The Ritchie Centre at the Hudson Institute of Medical Research was awarded $84,000 for its world-first study on the endometrial environment in women who experience a preterm birth or preterm stillbirth.
“Preventing stillbirths in the preterm period, when the majority of stillbirths occur, is a challenge,” the institute’s Dr Miranda Davies-Tuck said.
“Most research to date focuses on the placenta and ignores the critical steps that occur prior to the placenta forming, those that occur at the time of conception.”
Dr Davies-Tuck said the work would uncover novel early drivers of stillbirth and possible early targets for therapies to optimise the implantation microenvironment or support foetal development.
The second grant - $105,000 – will go to Dr Ibinabo Ibiebele of the Kolling Institute of Medical Research at the University of Sydney.

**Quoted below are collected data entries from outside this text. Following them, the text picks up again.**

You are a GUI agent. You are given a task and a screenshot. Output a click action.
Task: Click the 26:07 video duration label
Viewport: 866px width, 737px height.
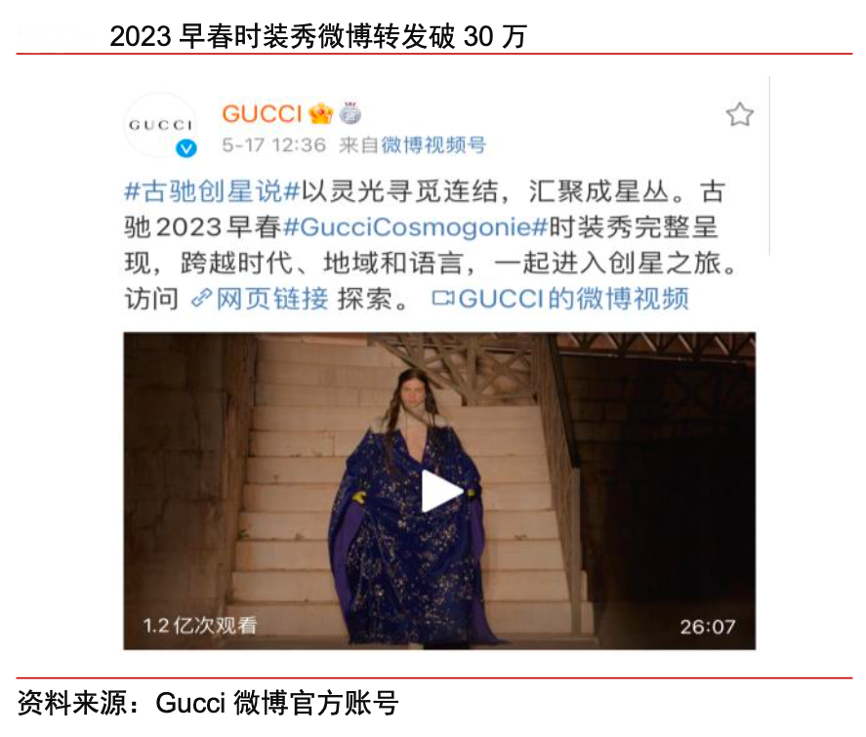click(707, 627)

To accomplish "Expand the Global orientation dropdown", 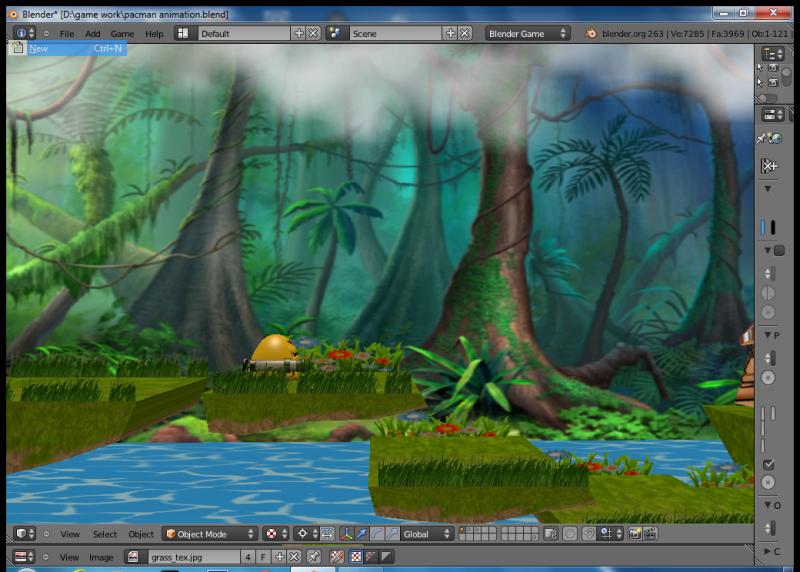I will [427, 534].
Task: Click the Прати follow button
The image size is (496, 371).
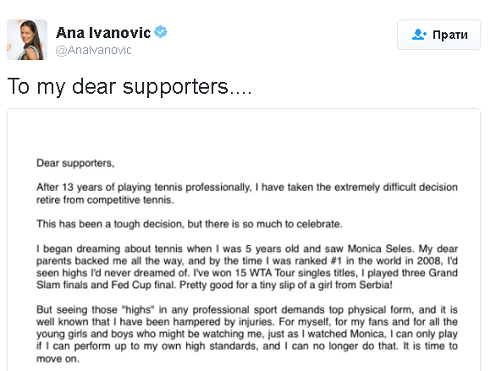Action: click(x=439, y=35)
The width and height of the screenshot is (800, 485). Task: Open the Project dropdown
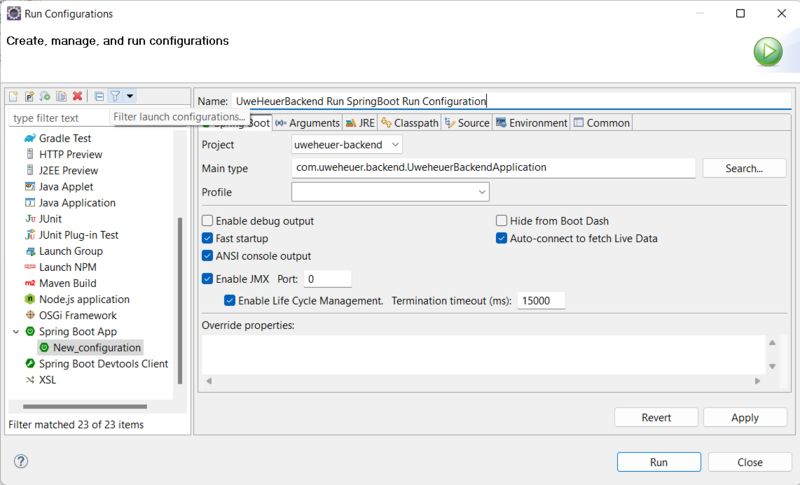tap(346, 145)
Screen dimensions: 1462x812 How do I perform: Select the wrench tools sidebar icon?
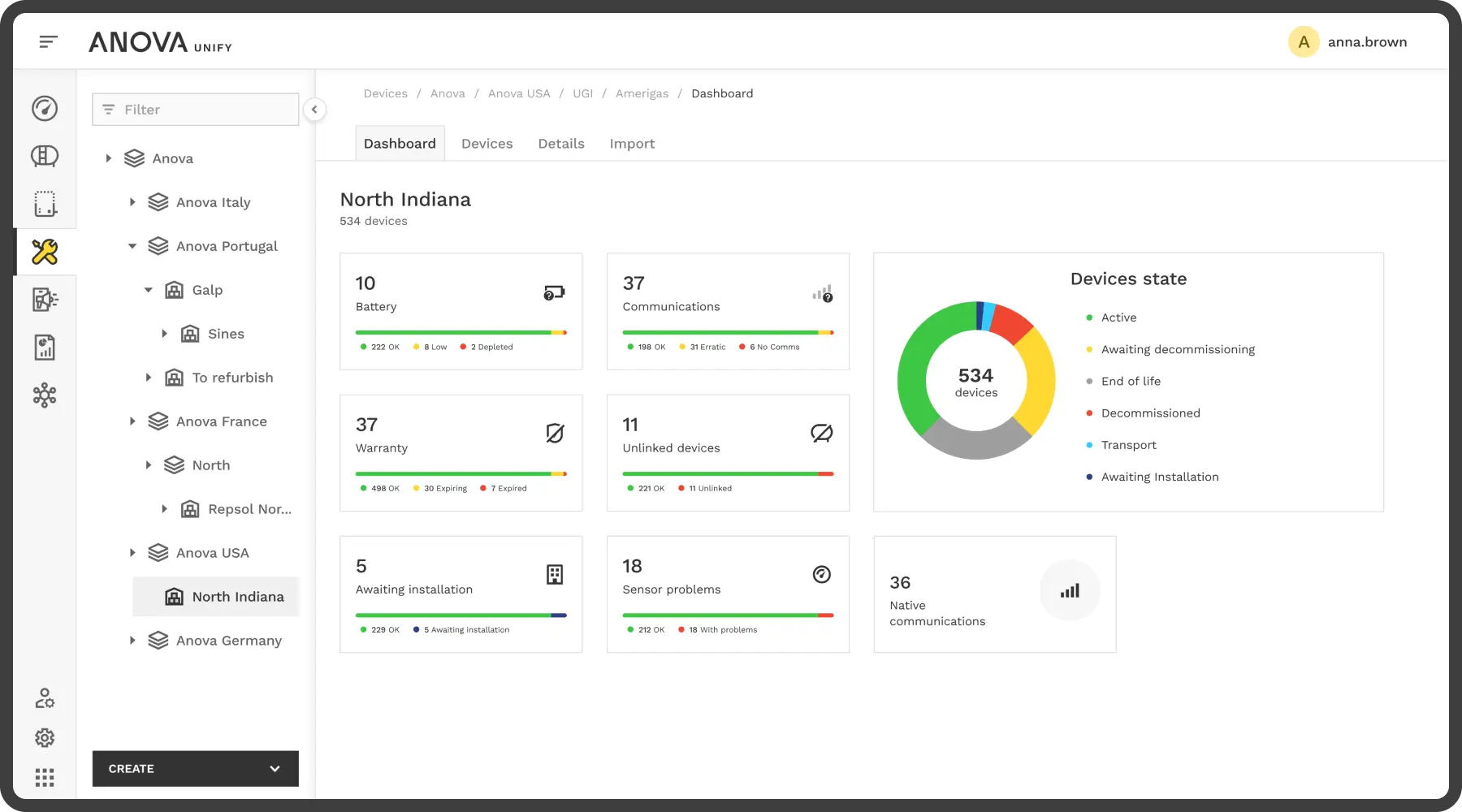(45, 252)

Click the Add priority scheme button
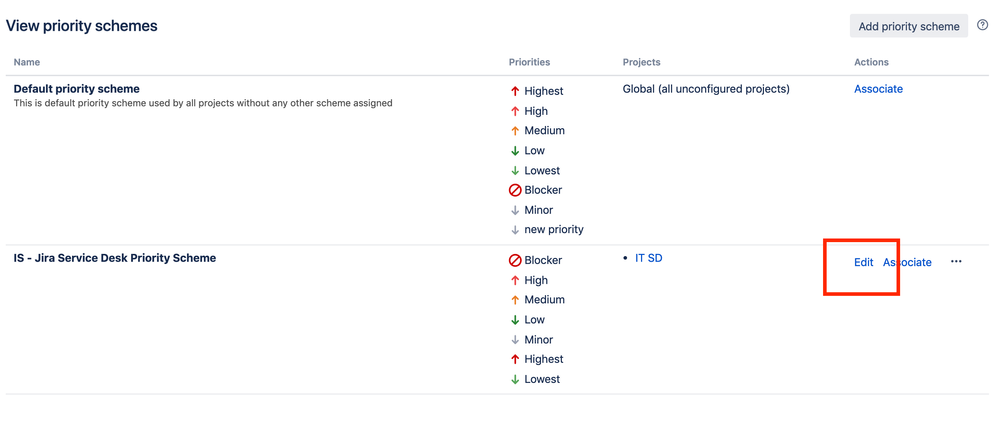909,26
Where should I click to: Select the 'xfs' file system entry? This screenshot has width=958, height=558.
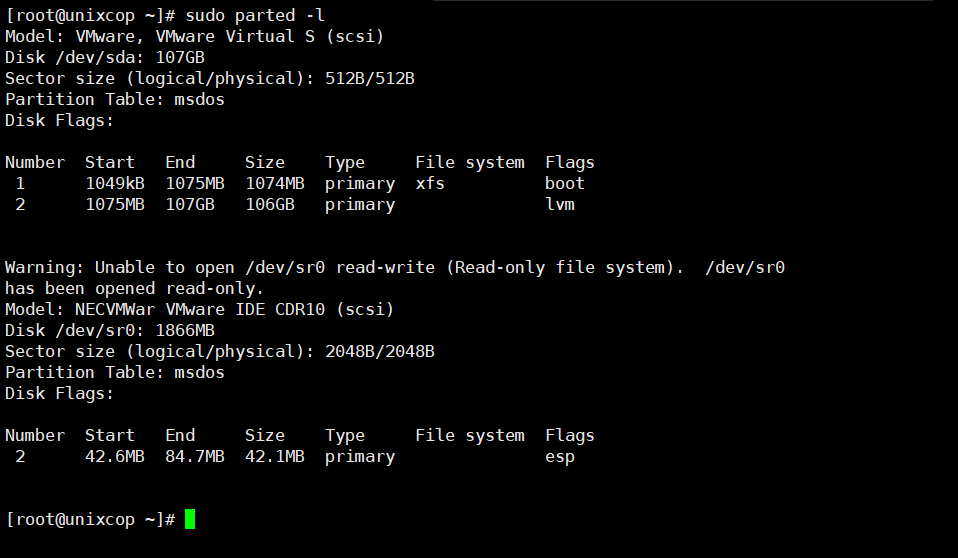(x=430, y=183)
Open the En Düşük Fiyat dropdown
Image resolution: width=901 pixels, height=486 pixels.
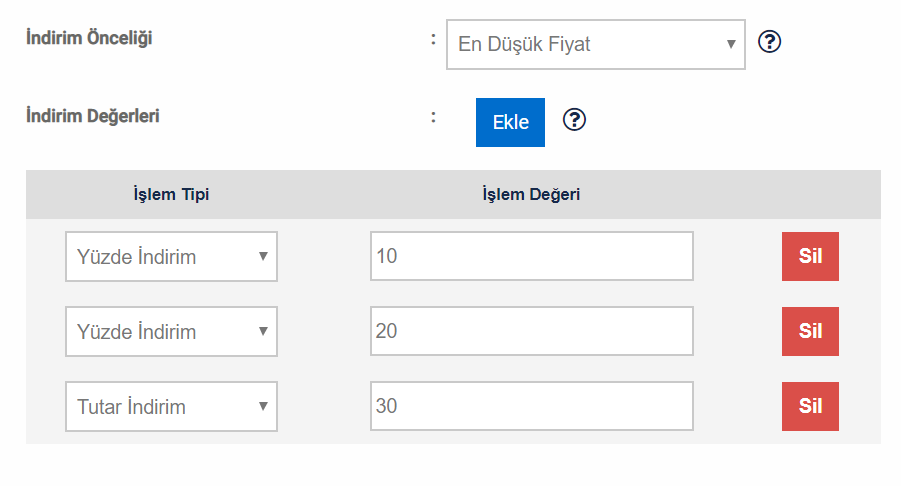596,44
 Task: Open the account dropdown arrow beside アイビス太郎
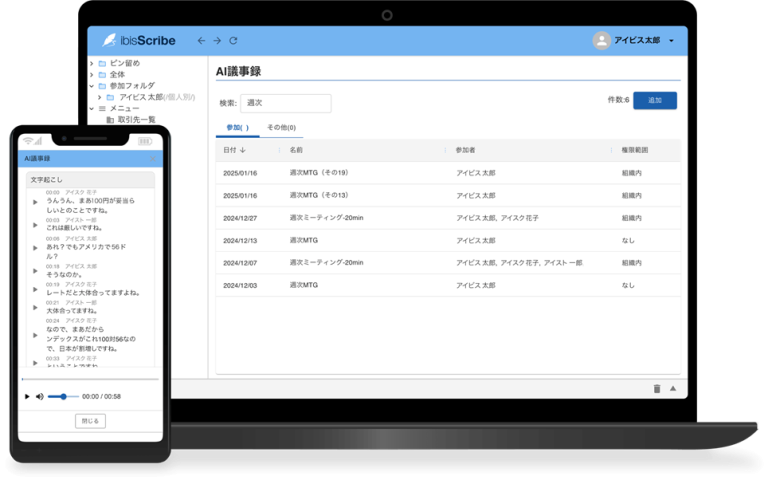coord(671,41)
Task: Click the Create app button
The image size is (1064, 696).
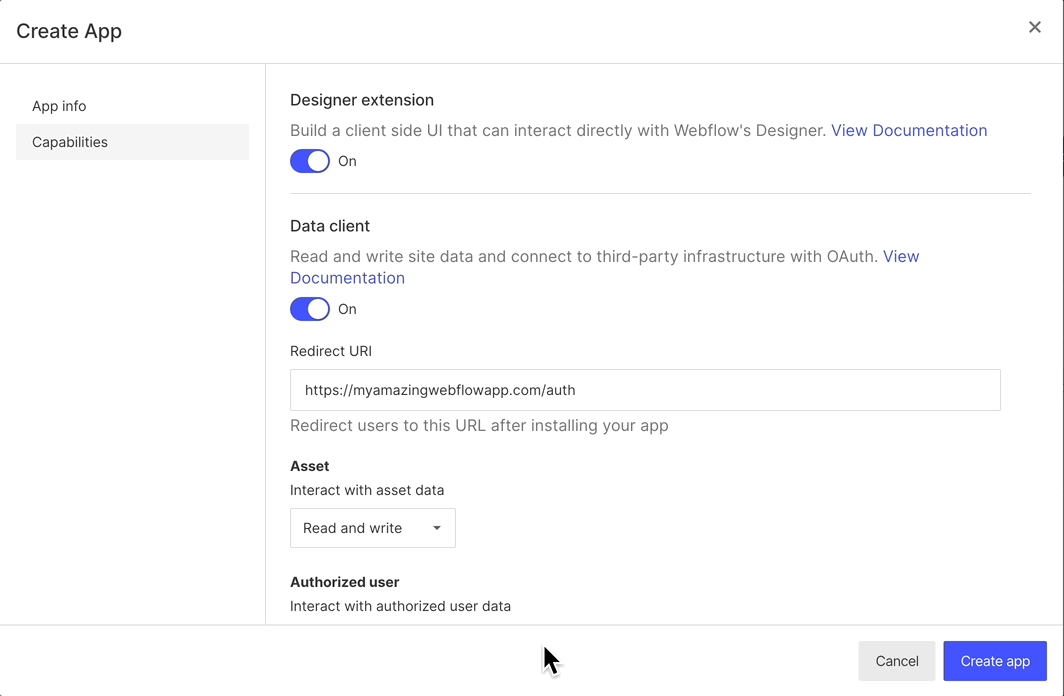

The funds will go towards a study into the causes, risk factors and subsequent pregnancy outcomes of early stillbirth in New South Wales.
Dr Ibiebele said this study would produce valuable baseline information about trends in early stillbirth and infant death to help monitor progress with prevention measures.
“Our study will pinpoint risk factors to identify pregnancies that have a higher risk of ending in an early stillbirth and determine whether women who have a previous early stillbirth are at risk of further complications in her next pregnancy,” Dr Ibiebele said.